プレーオフ①グリズリーズvsジャズ

ゲーム3

感想を書くどころか、考える価値も感じないウィザーズの後で、同じく1位と8位の対戦カードをみると、なんだかもう、こう、うん、その、やるせない気持ちでいっぱいになります。同じステージで戦っているカードとは思えないレベル差。

全ては異常なレベルアップをしているモラント&グリズリーズの放つオーラが、何が起こるのかわからない空気を醸し出しています。内容はジャズの圧勝という流れなのに、決してそんな結果にはならない不可思議で魅力的な試合。逆にこれはこれで感想を書きにくく、考えても思い出せないほど、試合終盤の強烈な印象なのでした。

◎エースと3P

グリズリーズファンからすると「反則だろ」と思えるくらい3Pが決まりまくるジャズ。これだけで試合が決まっても良いレベルで決めまくった1Qになりました。

〇1Qのジャズ 3P7/15

34点のうち、21点が3Pなので、もうどうにもこうにも。こんなに決められたらお手上げです。

------------------------------

• 作業内容:
[1] 課題文に出てくるチーム名をすべて書き出せ。
[2] グリズリーズ対ジャズの観戦記である課題文を、最後の文の後から書き継げ。
この後の項目は課題文とは関係がない。

• 提供資料:
------------------------------

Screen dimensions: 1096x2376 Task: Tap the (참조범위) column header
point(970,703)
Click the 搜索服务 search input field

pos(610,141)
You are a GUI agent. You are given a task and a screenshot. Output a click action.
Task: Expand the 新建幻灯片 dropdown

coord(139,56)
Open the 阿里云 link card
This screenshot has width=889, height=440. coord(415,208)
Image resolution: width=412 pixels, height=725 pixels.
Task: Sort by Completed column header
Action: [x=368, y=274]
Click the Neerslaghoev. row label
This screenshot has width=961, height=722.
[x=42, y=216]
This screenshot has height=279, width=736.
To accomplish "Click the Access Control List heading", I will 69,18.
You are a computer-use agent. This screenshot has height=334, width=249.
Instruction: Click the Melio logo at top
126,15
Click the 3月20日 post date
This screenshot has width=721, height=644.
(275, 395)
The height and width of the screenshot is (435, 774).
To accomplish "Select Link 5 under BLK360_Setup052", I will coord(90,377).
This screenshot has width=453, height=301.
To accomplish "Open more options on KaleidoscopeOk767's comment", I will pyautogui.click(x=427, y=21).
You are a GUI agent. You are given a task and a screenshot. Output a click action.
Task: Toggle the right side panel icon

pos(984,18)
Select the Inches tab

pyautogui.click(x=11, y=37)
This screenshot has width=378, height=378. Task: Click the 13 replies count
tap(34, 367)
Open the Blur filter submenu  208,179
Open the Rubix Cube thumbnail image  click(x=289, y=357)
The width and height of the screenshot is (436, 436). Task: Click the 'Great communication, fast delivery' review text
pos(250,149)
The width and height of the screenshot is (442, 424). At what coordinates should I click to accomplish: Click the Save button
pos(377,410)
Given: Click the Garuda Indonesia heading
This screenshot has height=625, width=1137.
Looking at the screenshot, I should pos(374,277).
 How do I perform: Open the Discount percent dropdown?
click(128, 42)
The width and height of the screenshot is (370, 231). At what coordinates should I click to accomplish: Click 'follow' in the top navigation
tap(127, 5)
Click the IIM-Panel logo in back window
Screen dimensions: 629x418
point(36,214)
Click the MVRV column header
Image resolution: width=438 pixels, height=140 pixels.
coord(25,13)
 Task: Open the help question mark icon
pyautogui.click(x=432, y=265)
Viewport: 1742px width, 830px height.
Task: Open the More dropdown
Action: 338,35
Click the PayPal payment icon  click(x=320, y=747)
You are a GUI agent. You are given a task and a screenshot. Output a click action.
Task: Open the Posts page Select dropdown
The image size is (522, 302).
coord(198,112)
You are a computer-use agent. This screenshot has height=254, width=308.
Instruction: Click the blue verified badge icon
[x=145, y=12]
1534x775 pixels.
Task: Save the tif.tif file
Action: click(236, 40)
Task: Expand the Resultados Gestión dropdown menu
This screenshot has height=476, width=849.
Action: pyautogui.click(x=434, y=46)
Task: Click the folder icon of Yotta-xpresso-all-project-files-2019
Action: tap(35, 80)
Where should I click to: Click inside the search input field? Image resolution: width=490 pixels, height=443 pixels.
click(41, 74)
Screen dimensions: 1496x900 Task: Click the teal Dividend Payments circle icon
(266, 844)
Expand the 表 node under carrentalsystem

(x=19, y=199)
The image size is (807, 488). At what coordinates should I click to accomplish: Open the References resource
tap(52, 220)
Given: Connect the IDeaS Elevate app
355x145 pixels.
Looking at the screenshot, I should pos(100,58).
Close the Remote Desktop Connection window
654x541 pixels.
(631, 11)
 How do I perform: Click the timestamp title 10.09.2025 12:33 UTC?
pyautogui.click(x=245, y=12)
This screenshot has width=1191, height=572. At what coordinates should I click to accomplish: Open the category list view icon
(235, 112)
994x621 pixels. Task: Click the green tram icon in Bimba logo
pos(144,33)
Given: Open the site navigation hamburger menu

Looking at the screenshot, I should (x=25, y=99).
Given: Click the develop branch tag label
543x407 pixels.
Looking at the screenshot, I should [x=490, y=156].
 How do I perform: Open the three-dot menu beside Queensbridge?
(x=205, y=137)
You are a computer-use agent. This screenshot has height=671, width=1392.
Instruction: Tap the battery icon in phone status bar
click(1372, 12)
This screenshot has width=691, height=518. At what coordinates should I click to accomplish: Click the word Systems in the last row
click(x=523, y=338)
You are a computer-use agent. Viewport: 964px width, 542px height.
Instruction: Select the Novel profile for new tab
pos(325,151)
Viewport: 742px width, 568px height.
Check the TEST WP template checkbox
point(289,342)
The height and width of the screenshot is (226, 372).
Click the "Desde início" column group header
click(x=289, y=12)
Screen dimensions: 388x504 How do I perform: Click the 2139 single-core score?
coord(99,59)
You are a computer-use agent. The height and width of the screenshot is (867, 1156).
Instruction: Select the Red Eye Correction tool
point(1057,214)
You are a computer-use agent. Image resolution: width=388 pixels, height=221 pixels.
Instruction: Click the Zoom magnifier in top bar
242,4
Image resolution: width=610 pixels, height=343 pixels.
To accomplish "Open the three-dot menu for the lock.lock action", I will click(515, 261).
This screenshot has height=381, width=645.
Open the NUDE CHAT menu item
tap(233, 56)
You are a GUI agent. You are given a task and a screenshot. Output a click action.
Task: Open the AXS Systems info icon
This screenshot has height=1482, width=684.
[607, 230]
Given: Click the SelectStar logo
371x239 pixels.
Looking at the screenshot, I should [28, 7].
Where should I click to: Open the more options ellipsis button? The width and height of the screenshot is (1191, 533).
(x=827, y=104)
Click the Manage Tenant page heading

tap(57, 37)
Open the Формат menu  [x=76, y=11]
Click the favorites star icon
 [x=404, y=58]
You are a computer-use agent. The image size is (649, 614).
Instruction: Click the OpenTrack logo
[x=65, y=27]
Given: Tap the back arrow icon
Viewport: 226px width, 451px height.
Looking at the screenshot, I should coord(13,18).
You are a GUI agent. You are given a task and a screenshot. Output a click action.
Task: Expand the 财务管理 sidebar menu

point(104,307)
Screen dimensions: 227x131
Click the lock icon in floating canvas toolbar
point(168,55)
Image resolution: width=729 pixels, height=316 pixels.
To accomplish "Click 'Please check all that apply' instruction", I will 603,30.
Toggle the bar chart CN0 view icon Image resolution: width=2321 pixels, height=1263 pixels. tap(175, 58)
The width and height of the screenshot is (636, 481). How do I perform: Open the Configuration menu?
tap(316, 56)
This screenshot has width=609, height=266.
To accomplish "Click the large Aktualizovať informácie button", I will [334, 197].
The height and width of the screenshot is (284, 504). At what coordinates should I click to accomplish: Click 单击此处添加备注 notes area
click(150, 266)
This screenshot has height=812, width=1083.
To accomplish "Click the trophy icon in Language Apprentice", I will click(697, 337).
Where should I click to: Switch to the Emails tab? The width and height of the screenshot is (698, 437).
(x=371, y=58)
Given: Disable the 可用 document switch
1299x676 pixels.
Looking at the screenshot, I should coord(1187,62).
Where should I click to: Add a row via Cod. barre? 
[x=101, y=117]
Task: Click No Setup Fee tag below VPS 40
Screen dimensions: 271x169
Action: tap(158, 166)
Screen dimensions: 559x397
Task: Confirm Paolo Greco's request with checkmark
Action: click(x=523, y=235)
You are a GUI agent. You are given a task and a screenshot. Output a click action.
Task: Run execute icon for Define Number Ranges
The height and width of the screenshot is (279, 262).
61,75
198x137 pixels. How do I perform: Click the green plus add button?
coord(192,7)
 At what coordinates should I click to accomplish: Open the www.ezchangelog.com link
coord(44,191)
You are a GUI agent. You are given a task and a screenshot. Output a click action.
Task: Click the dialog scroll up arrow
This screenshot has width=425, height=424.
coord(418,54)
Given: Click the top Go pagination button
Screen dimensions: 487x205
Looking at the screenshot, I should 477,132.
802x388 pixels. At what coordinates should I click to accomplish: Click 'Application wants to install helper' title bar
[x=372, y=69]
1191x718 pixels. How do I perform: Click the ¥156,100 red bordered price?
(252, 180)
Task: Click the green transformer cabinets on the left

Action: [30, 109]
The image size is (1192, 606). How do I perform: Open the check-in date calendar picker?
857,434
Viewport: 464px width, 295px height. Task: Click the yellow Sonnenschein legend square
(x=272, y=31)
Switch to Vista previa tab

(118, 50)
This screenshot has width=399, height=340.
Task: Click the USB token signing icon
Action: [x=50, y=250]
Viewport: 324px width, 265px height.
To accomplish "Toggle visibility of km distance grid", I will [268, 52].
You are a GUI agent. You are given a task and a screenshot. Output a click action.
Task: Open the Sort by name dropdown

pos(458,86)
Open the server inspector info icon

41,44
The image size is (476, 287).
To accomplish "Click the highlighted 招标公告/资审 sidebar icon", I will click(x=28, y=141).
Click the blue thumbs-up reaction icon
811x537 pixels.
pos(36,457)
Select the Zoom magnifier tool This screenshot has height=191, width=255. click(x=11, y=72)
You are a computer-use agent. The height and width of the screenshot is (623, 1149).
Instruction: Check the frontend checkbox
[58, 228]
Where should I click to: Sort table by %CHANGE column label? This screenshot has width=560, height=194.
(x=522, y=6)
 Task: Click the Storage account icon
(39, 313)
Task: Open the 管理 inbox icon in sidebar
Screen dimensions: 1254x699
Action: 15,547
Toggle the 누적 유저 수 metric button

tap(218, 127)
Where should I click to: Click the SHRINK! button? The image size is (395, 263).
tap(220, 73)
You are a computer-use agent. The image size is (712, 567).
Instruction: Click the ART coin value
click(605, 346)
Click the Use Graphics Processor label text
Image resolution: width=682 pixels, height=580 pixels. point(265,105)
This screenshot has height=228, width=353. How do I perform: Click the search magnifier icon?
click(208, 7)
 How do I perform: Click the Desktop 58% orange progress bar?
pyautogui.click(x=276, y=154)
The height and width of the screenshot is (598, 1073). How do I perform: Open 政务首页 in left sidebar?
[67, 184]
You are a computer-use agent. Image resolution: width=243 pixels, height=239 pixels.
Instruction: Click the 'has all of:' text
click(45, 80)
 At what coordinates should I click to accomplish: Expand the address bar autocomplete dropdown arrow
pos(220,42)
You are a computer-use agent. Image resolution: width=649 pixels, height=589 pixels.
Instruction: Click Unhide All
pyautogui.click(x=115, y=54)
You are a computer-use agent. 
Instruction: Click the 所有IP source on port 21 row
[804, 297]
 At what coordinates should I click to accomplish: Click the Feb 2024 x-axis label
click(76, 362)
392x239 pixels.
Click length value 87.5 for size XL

------------------------------

• 解答一覧:
[1] グリズリーズ、ジャズ、ウィザーズ

[2]
この3Pは26%しか決まらなかったゲーム1のことを考えると、どうしても偶然の要素が大きいように思えます。実際、バスケの勝敗はその日のシューティングに大きく左右されるので、ましてや接戦が続くプレーオフなら1本の差が大きな差となって跳ね返ってくるわけです。だから、しっかりと守った上なら「決まっているのは偶然だから諦めるしかない」という考え方もあります。

しかし、ゲーム1とゲーム2の内容差を考えると、グリズリーズ側はそんな悠長なことは言えませんでした。共にプレスディフェンスが効き、ジャズ得意のパス回しにズレを生じさせ続け、それがジャズの3Pに問題を起こしていました。48%決まったゲーム2も客席へのパスが何本かあり、正確なパスアウトになりませんでした。

〇コーナー3P
シーズン 40.3% 11.9本
ゲーム1 2/9
ゲーム2 5/9
ゲーム3 1/3

特にリーグ最多のコーナー3Pを放っていたジャズに対して、コーナーからの攻撃を許さないディフェンスが効いていました。ゲーム3も3本しか打たれていませんが、単に打たれないだけではなく、コーナーにドリブルしたクラークソンが囲まれてスティールされるなど、

コーナーはグリズリーズディフェンスの狙い所

これは明確なポイントになっていましたが、そもそも「コーナーで囲む」っていうことは、それだけ足が動いているわけで、運動量で凌駕するグリズリーズの良さがジャズの3Pを阻害しています。

〇ディフェンス平均移動速度 3.97(1位)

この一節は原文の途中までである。